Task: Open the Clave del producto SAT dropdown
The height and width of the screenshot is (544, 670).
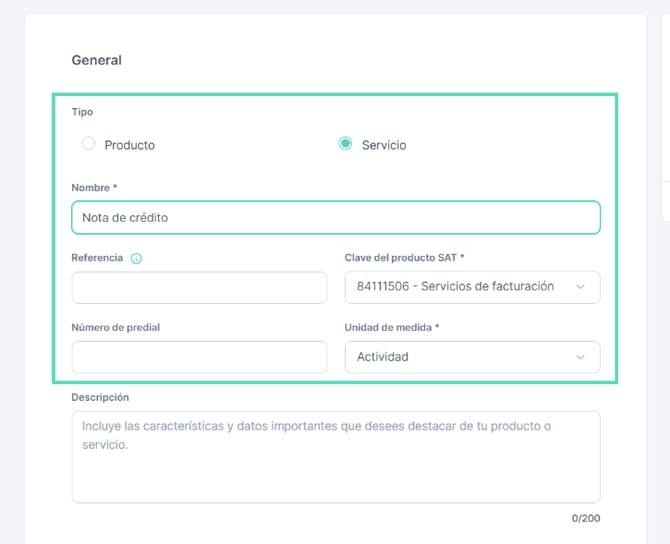Action: (472, 287)
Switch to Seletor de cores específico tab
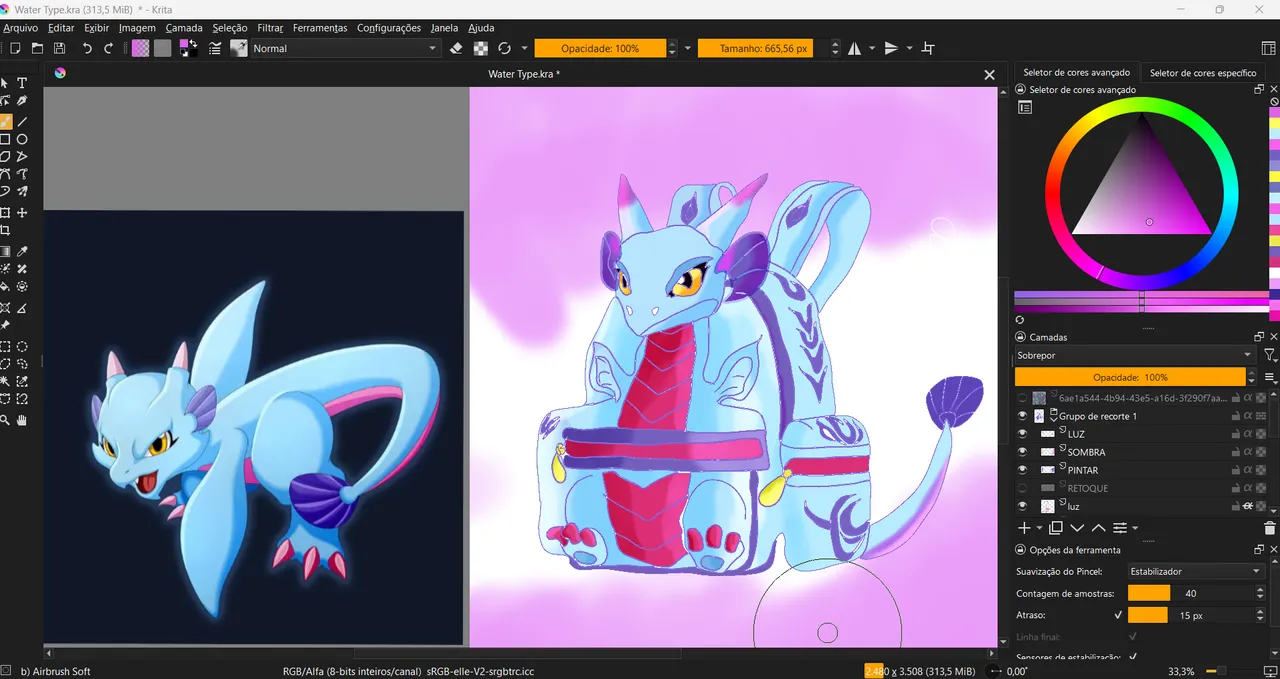The width and height of the screenshot is (1280, 679). 1202,73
-------
◆ TO DO ◆
When repeating the entries, leave out every picture and keep the rest exact.

◆ REPLY ◆
Task: Open the Clave del producto SAT dropdown
The height and width of the screenshot is (544, 670).
Action: (472, 287)
Switch to Seletor de cores específico tab
The width and height of the screenshot is (1280, 679). 1202,73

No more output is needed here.